Source text:
········

Sensitive Reader Discretion: Some characters are prone to using cuss words and these words are scattered throughout the book.


Feeding My Mother, Comfort and Laughter in the Kitchen as My Mom Lives with Memory Loss (2017)
by Jann Arden

"The many people who are dealing with a loved one who is losing touch with the world will find inspiration and strength in Jann's wholehearted response and her take on the upside-down world of a daughter mothering her mother. Feeding My Mother is one heck of an affirmation that life keeps on keeping on--and a wonderful example of how you have to roll with it." from the inside cover

I've been on the waiting list for several weeks to read this book from the library. I finally got it -- I've only browsed through it but it looks a thoughtful read. Jann Arden writes it as journal entries, interspersed with lots of photos, recipes, and artwork.

PS. Since writing this post, I have now had the opportunity to read the book. In spite of its too-terrible topic, it is:  Delightful. Poignant. Humorous. Insightful. Hopeful. Honest. I wish Jann and her mom lots of grace for the journey in the days and months ahead.



* * * * *


antiqueclipart.com

We've been watching an old, but lovely BBC series on YouTube called The Victorian Flower Garden. The old head gardener talks about how things were done in the Victorian era. The series, filmed in the early 1990's, follows the old gardener around as he potters in the greenhouses and digs in perennial beds. Watching it makes me feel peaceful -- I can see why the world moved more slowly in those days.

········

Required actions:
A. Duplicate the blog post starting with "Sensitive Reader Discretion: Some" and going on through "recipes, and artwork.".
B. Answer these questions from the blog post:
(i) In what year was Feeding My Mother published?
(ii) What does Jann Arden intersperse among the journal entries?
(iii) When was The Victorian Flower Garden series filmed?
The entries after this are separate material, apart from the blog post.

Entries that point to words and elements
········

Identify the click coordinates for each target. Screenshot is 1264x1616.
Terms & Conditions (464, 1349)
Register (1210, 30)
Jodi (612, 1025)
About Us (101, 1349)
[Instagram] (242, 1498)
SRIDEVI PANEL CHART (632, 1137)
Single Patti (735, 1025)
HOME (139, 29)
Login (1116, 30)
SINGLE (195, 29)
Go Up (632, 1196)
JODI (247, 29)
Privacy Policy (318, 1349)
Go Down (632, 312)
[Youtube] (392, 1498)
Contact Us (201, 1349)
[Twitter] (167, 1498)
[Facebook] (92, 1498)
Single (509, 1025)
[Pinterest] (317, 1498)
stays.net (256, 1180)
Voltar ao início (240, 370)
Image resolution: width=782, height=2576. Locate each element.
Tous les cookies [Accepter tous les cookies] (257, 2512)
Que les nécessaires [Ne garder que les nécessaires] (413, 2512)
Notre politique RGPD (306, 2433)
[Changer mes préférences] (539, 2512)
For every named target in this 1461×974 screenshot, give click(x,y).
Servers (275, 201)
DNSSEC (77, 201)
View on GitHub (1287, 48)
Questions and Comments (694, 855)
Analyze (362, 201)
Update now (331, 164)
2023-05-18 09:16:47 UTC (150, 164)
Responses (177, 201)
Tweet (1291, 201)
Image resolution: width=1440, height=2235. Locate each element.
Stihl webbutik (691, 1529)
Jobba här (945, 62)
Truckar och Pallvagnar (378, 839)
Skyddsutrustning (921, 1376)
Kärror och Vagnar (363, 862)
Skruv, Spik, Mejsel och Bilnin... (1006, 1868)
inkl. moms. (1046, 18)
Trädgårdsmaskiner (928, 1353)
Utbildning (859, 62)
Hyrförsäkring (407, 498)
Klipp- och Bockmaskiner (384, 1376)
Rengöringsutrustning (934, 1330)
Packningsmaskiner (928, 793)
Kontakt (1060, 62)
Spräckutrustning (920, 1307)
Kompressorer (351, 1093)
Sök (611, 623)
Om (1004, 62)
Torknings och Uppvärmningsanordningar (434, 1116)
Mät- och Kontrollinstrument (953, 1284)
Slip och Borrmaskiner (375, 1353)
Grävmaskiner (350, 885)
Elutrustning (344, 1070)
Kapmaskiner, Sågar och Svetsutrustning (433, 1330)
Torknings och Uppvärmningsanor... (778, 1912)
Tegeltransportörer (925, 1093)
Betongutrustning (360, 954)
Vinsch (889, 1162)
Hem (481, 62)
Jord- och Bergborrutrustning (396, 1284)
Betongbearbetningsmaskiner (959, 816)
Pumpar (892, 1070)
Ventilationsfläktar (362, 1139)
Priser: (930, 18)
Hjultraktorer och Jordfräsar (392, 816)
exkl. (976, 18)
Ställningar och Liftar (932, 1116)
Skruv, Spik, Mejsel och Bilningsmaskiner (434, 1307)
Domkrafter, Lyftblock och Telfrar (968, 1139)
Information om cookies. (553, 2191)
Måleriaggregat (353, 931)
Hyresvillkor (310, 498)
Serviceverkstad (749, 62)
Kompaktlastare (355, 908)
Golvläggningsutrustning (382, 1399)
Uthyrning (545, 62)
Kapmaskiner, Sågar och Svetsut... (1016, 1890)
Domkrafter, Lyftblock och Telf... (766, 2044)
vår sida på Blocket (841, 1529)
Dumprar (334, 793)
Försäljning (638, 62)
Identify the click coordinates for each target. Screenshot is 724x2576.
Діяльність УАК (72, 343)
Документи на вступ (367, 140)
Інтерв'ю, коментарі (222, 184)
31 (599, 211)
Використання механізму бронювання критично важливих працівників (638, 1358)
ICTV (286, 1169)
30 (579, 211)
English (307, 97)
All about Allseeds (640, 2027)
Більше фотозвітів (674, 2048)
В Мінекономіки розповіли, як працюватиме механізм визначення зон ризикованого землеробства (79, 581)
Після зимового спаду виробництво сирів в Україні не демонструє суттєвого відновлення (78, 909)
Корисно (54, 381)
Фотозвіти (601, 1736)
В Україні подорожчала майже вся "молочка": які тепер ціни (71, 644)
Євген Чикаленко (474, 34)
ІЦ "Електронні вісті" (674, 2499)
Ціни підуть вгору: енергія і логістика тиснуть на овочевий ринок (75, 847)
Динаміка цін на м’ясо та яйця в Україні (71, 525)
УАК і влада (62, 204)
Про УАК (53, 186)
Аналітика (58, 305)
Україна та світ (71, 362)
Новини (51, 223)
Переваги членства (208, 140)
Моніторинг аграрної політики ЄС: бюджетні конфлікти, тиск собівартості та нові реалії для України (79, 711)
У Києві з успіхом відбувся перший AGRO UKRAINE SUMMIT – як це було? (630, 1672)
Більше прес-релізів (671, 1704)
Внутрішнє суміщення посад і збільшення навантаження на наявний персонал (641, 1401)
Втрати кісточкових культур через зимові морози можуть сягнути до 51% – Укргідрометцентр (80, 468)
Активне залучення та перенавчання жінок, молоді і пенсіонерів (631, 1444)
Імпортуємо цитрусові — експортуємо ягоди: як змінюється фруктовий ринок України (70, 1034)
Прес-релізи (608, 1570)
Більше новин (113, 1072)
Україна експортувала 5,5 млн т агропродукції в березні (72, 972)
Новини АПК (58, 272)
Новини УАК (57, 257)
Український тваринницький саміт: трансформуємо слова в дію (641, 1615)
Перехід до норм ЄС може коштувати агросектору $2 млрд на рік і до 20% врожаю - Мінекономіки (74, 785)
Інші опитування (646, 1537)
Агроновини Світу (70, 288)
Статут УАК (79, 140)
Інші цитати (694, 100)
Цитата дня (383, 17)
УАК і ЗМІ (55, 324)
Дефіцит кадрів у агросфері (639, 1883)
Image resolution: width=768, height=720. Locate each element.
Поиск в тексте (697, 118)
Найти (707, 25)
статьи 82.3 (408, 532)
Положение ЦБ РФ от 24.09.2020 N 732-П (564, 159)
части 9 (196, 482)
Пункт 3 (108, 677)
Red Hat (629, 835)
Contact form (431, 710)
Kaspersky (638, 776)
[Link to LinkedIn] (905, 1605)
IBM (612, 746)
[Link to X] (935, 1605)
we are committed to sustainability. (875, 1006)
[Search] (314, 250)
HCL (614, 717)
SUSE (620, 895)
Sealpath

········

The responses:
A.
Sensitive Reader Discretion: Some characters are prone to using cuss words and these words are scattered throughout the book.


Feeding My Mother, Comfort and Laughter in the Kitchen as My Mom Lives with Memory Loss (2017)
by Jann Arden

"The many people who are dealing with a loved one who is losing touch with the world will find inspiration and strength in Jann's wholehearted response and her take on the upside-down world of a daughter mothering her mother. Feeding My Mother is one heck of an affirmation that life keeps on keeping on--and a wonderful example of how you have to roll with it." from the inside cover

I've been on the waiting list for several weeks to read this book from the library. I finally got it -- I've only browsed through it but it looks a thoughtful read. Jann Arden writes it as journal entries, interspersed with lots of photos, recipes, and artwork.

B.
(i) 2017
(ii) Lots of photos, recipes, and artwork
(iii) In the early 1990's